Over half way there.


Day 5:

Well by now I was hoping to start seeing, or feeling some kind of change in me, but I’ll be honest, the only thing I’m feeling right now is pretty windy! The lentils and beans are certainly apparent! But I’ll stick with in for another couple of days.

So tonight’s dinner was sticky glazed tofu. I was really looking forward to it. It was a Chinese style recipe and I love Chinese food. So I went off to my Les Mills BodyBalance ™ class for the second time this week and returned home pretty excited! It smelled delicious! I was really looking forward to it. As I spooned a portion over my basmati rice, the aromas flowing around the kitchen, I knew this would be my favourite meal so far this week. Boy was I wrong! Tofu?! Bleurch! It’s like eating sponge. I even got the extra firm variety, but it was awful. The sauce was good, so I just picked off all the yummy sticky, crispy bits of tofu, and the rest went in the bin. Replacement dinner was peanut butter on toast and a cup of almond milk cocoa!


Day 6:

Today was my day with my daughter, so we went to costa, and I had a soya latte.

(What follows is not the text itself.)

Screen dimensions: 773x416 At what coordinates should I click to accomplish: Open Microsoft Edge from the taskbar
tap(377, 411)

Then I had to bake 48 brownies for the local community party – it’s pretty tough to bake 48 chocolate brownies and not lick the bowl!

Today was my first “proper” workout during vegan week. I went to a bootcamp class at my local gym – I didn’t feel completely on top form, I was possibly a little low on energy (my fitness tracker didn’t log ANY minutes of exercise throughout the 60 minute class!), and all I could think through the whole session was “please don’t throw up that slice of peanut butter on toast I had before I can out!”, but I don’t think the veganism was entirely to blame for my poor performance.

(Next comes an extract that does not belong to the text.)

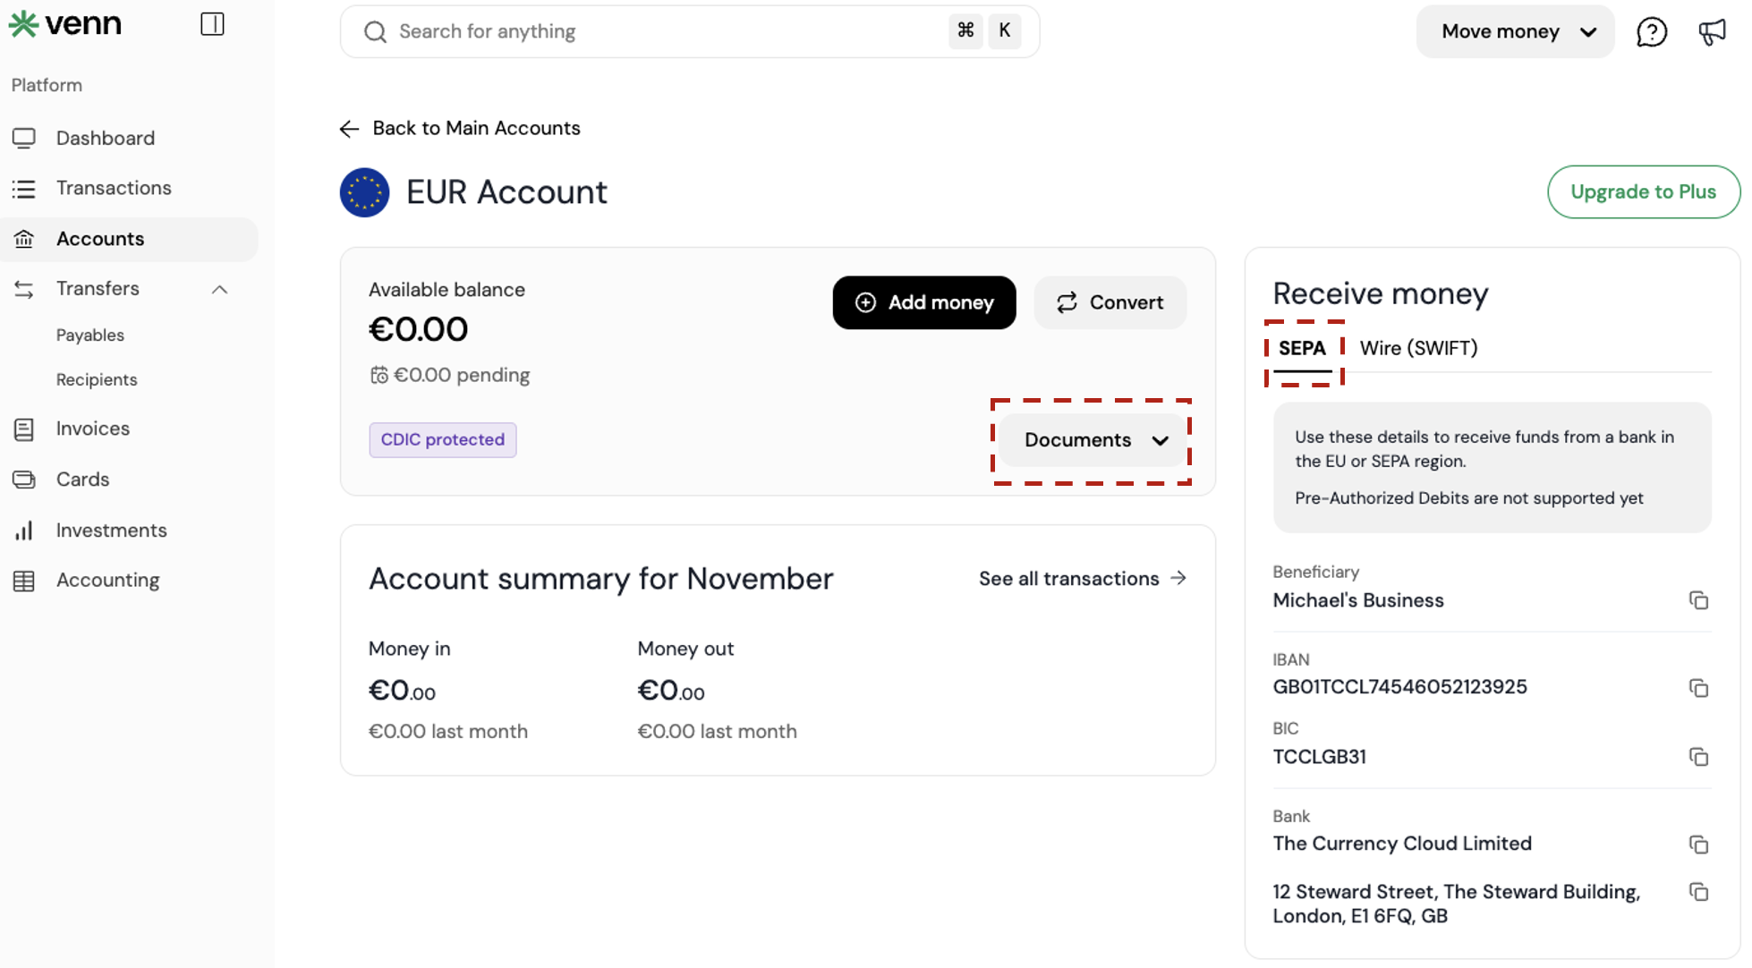Image resolution: width=1752 pixels, height=968 pixels.
Task: Copy the IBAN number
Action: pos(1698,688)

I’d been looking forward to tonight’s dinner all week; vegetable gyoza with veg broth and rice noodles – yum yum! It was a good hearty refuel after my workout, and I went to bed feel proud that I’d resisted the brownies.


Day 7:

Well I woke up this morning, had a wash and took a photo of my bare skin. I had kind of hoped for a minor miracle, and that I’d wake up after a week of veganism with beautifully clear skin, looking refreshed and revived. Truth is, whilst there was some improvement to my acne (although possibly just circumstantial), I looked pale, and tired. I haven’t really missed meat this week. But I wasn’t a massive meat eater until I met my husband, so that was never really a huge issue for me. But I think I have missed the feeling of energy it’s given me – I know they say that energy comes from carbohydrates, but all macronutrients have a part to play in your body’s ability to function well, and I wasn’t getting sufficient protein (without added protein powder) to fulfil my body’s requirements.

I missed dairy the most – my daily latte, and the milky tea! But sadly, I think this is one thing I will continue after this week has ended. I’m going to give dairy free a little longer, to see how it impacts on my skin.

What do I think of veganism on the whole?

Well firstly, veganism isn’t all healthy, natural, nourishing foods people think it is. If you’re in a shop and see “vegan chocolate” you go for it, just because it’s vegan. It is so easy to be an unhealthy vegan. You can live off crisps, dairy free chocolate and other alternatives which are basically packed full of additives to make them palatable. Tofu tastes like something that was used to clean my bathroom, and I have no desire to try it again.

This week has definitely made me more aware of how to get more vegetables in my diet, so that’s a massive positive, and I will definitely be having the roasted cauliflower dish again (but with some fish on the side!). I do think there has been a slight improvement to the quality of my skin, which is why I will keep dairy free for a little longer. And it’s possible that I have lost a little body fat (although I don’t weigh myself, but my trousers definitely fit a little better).

I appreciate that many people turn to veganism for ethical reasons. That’s their choice, and I admire their commitment.

But for me, I think if an animal was reared to be eaten, or produce food for human consumption, and that was its life’s destiny, then it’s OK (No troll comments please, we can all appreciate and accept each other’s beliefs).

So unless it’s required for allergy, or ethical reasons, personally, I don’t feel there are many hugely significant benefits to veganism.

Now, I’m off for a sausage sandwich.